I would go for it with two less guests I.e the clueless people who made those silly comments!

Enjoy your baby shower, you deserve it after going through the whole adoption process!


----------



## EveyBee (Mar 17, 2009)

Thank you! Your comments made me laugh! 

Will have to use a few of those lines, looking forward to being able to have a drink! My sister inlaw has a 8mth old and I offered to do one for her when she was pregnant but she said she was too busy.
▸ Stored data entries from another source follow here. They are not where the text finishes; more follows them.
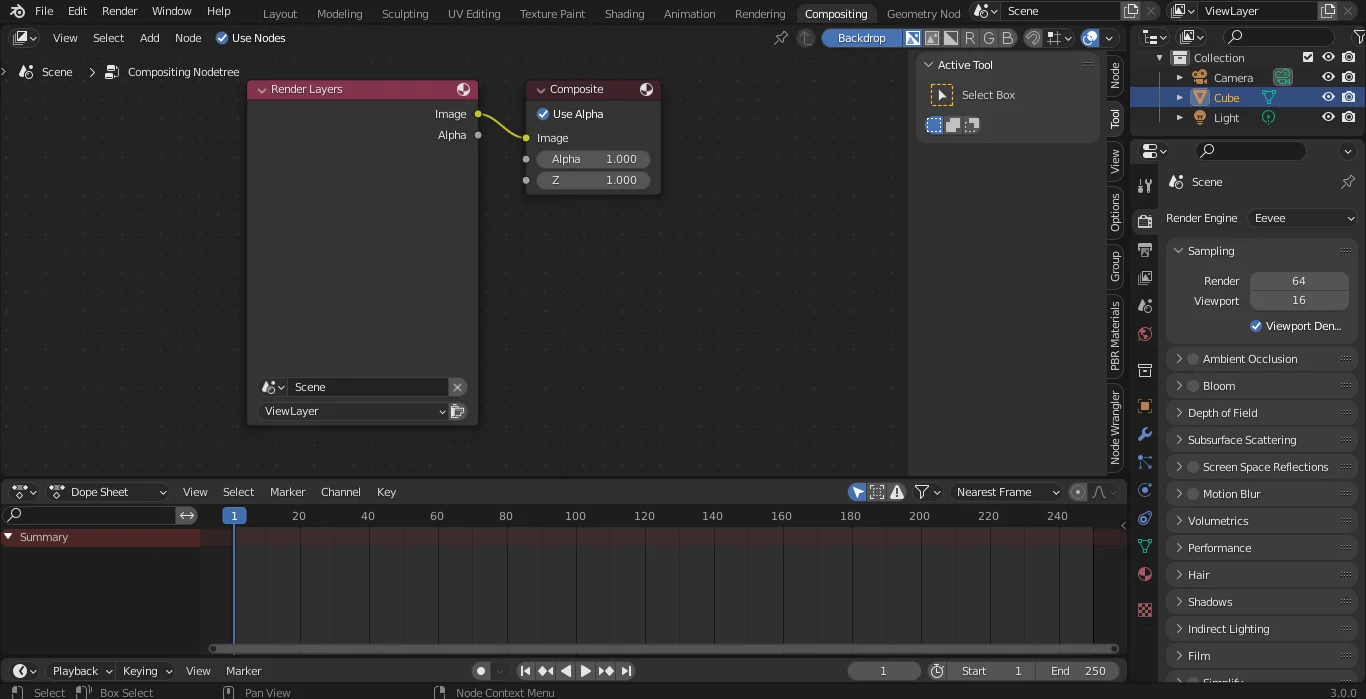The width and height of the screenshot is (1366, 699).
Task: Open the Render properties tab icon
Action: pyautogui.click(x=1145, y=221)
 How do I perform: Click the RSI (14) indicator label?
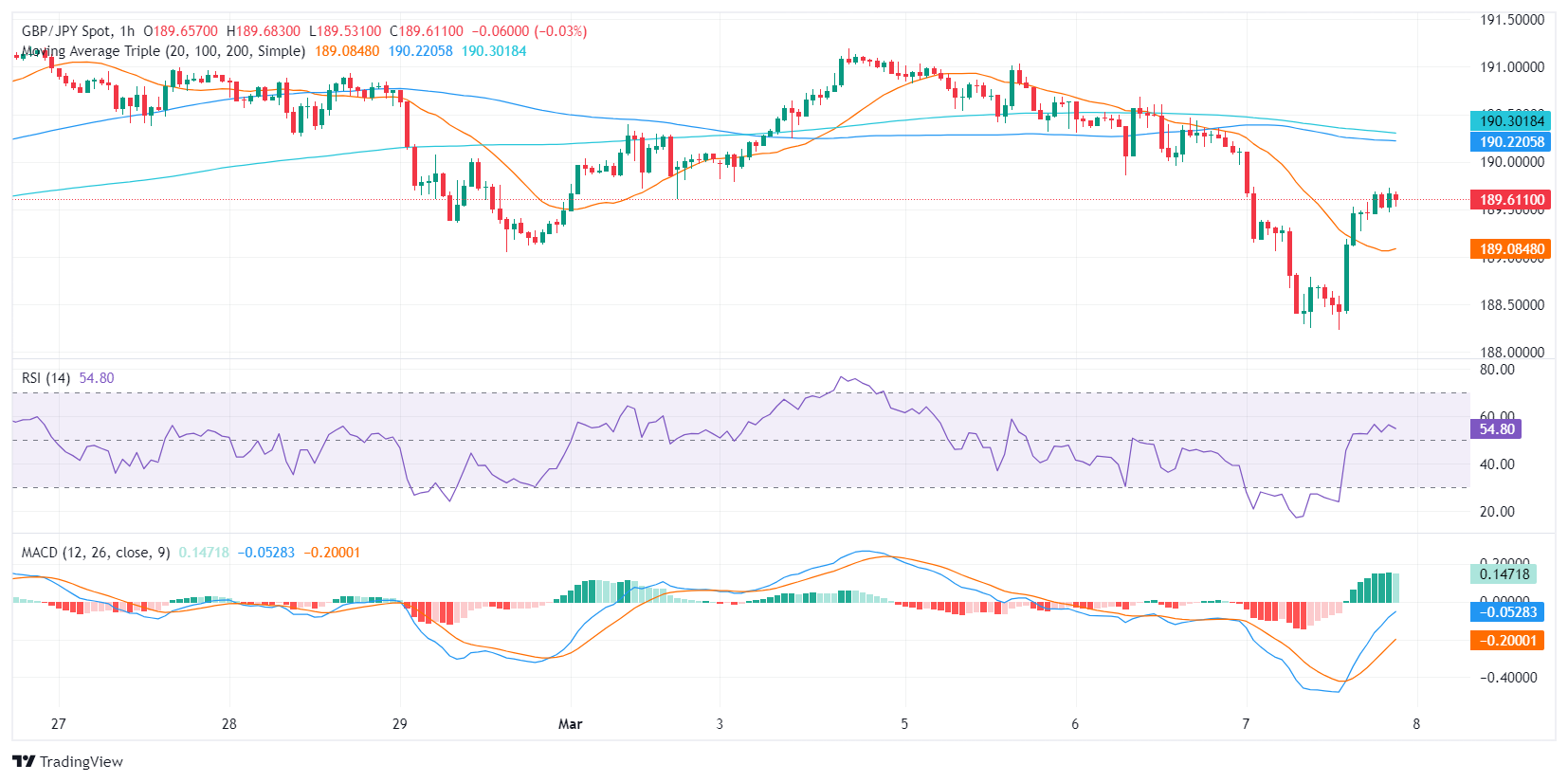[x=46, y=378]
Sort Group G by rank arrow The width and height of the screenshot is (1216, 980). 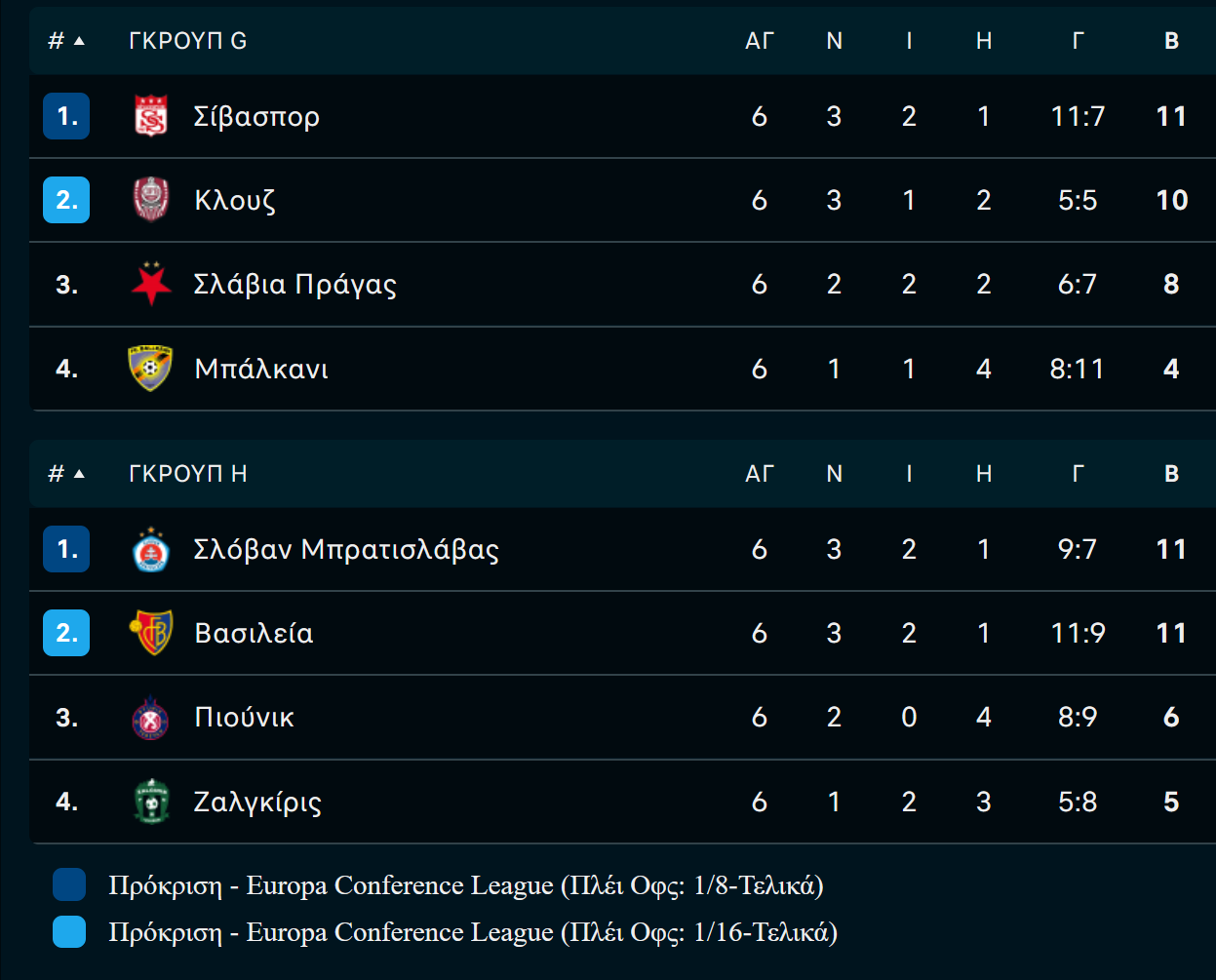pos(79,41)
Anyway I was going to invite her but she will be the only one bringing a child/baby and I know I am going to sound pathetic but I want it to be about our lo - I know that she will probably say how she wishes she could have had one or she doesn't understand why I am having one with adopting.  I can't not invite her though!!!
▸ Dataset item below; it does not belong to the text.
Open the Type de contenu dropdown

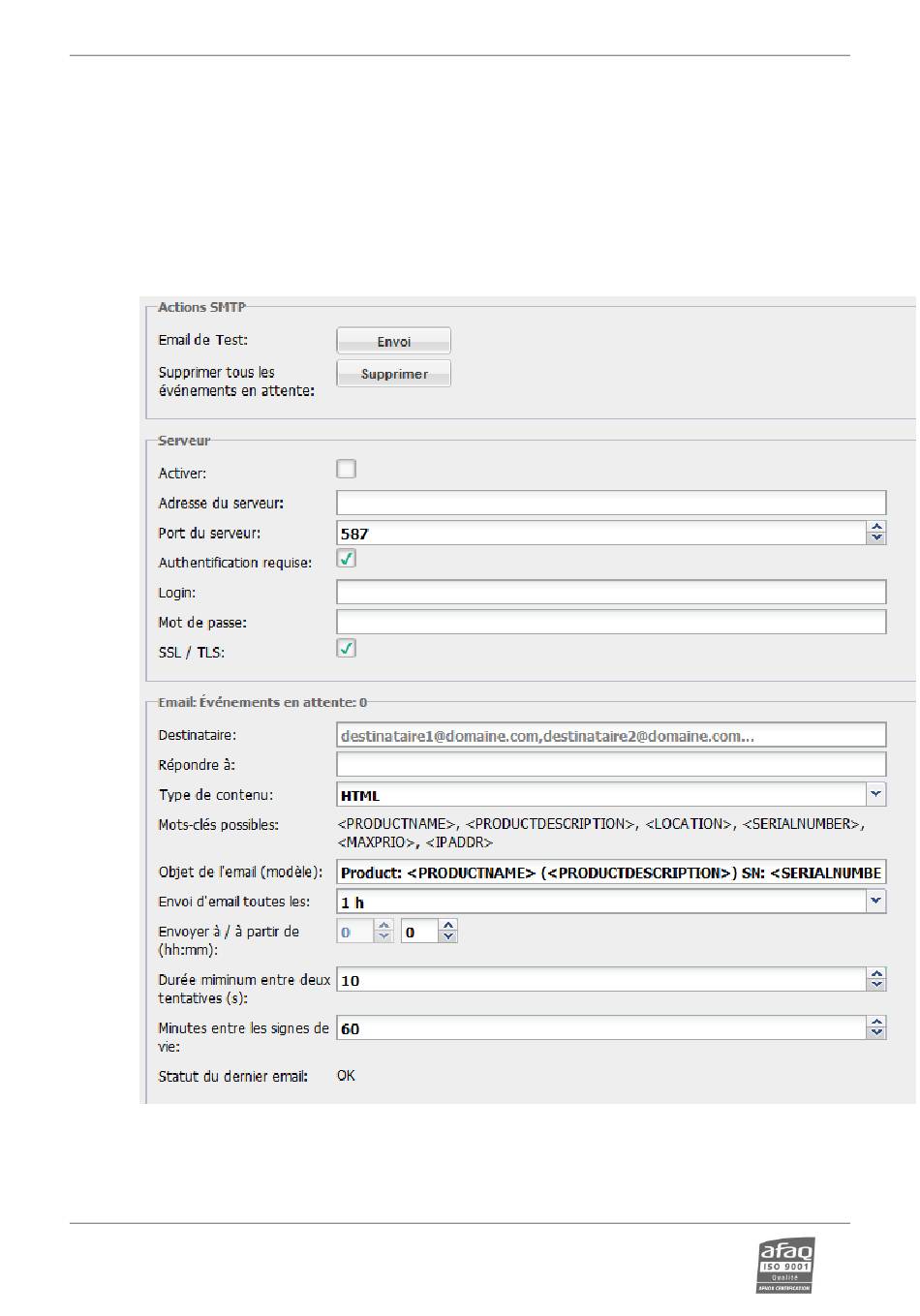point(875,794)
Apart from any advice if anyone has any more zingers, that would be great!!


----------



## Lorella (Jan 10, 2013)

Seriously! What stupid things to say! That sort of attitude really gets my goat! I agree with Bluebell - have one with 2 less guests ( well put). 

I had an amazing surprise shower held by my sister. We all do them for each other in our group and it was never thought of that I wouldn't have one. All my best friends and family were there. We had a lovely spread and I got loads of fantastic and much needed presents. We played games too. 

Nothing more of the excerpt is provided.